The interviews coming out of this project will also be used as educational material for Professor Alvarez-Blanco’s newly developing class tentatively titled “Collective Responses to the ecological, economic existential and social Crises in Contemporary Spain.” Students in this class will expand on these interviews by Skyping with the people that are now part of this Constellation of the Commons, and we will also look for similar projects here in the United States. Professor Alvarez-Blanco states that “the content of this tool could be useful to students and professors in departments such as Political Science, Sociology, Anthropology, Economics, Film and Media Studies, Women and Gender Studies and Environmental Studies. It could also serve as a model for discussions on collaborative research, digital scholarship and digital ethics.”

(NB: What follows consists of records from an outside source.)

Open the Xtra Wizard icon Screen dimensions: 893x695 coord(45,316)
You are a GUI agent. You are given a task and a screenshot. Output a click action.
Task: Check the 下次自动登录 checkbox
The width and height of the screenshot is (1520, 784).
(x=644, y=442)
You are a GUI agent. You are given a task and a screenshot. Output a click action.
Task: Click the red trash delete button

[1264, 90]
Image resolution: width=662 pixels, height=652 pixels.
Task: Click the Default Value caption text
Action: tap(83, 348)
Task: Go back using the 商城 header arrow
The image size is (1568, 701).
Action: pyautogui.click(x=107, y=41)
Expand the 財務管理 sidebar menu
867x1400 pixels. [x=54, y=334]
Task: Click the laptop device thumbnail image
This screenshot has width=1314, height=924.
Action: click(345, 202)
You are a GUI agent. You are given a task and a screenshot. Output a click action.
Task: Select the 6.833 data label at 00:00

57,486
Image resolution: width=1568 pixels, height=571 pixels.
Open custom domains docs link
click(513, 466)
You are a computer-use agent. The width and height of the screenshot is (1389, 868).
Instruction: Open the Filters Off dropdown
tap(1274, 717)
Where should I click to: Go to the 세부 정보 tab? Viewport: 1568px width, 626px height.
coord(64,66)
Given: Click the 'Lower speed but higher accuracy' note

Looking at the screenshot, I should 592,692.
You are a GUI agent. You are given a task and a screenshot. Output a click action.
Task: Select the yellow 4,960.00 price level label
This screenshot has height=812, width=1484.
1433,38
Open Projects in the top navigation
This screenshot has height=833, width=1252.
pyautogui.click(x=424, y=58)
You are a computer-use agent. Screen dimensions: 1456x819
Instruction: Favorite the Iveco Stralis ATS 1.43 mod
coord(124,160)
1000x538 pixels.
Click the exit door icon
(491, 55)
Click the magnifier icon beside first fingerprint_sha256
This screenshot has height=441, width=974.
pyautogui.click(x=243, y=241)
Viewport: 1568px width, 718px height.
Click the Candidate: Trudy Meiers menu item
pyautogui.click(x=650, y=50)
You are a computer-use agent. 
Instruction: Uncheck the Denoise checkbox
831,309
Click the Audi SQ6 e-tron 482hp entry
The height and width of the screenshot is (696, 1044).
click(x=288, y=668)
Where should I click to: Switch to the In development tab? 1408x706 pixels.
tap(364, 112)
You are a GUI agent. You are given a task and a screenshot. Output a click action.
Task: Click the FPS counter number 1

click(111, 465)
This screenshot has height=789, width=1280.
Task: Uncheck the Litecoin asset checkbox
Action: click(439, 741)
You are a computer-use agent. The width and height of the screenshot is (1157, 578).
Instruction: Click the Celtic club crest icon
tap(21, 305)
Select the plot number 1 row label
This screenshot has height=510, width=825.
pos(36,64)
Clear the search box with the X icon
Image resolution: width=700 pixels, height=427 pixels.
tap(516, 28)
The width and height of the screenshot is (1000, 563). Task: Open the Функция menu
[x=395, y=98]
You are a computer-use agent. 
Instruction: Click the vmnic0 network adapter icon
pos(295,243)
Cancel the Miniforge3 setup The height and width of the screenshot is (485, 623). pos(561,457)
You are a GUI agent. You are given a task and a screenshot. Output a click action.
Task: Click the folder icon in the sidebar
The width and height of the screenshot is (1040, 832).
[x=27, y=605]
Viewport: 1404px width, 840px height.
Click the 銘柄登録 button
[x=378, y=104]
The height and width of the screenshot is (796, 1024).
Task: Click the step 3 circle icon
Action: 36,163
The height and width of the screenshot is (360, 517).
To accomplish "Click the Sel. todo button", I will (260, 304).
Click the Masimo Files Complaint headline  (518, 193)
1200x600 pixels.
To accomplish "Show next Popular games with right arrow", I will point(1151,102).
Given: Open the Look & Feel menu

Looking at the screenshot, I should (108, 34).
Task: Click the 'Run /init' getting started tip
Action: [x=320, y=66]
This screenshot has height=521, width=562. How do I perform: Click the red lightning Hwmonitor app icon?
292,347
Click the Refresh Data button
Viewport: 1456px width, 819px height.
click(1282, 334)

This project connects to Professor Alvarez-Blanco’s personal scholarship as much as with the community and her students. Moreover, she is the co-founder and president of ALCES XXI, an international platform that was born out of the desire to reclaim and further develop the practice of reflexive, open, plural, and interdisciplinary criticism in the educational and cultural fields. ALCES XXI is collective of educators, social activists and cultural agents committed to the creation and promotion of spaces for collaboration and dialogue. One of their main goals is to create spaces and new venues that promote debate and discussion, as well as opportunities for professional development and training, among members. In line with this goal, Professor Alvarez-Blanco’s work will ultimately create a new tool for professional organizations, community organizers, educators, and activists on an international scale.
“I felt that my contribution could entail making the research tools and resources that I have access to as a professor available to the collectives that are working to promote and defend the common good,” she explains. “I suppose that with this project I’ve tried to support the process of social, political and economic transformation.” When asked about her own definition of Public Works and public scholarship, she responded: “the ‘Constellation of the Commons’ symbolizes what I understand as public scholarship. It embodies a rich array of alternatives to the current state of affairs in contemporary Spanish society. It offers testimonies of a variety of creative answers in the form of practical tools that allow people to approach problems from a range of perspectives.” Not only will people participating in grassroots movements in Spain have access to this material, but so will anyone interested in the experiences, references, and models that embody grassroots education. In that regard, Professor Alvarez-Blanco’s project is intrinsically tied to communities abroad and at home.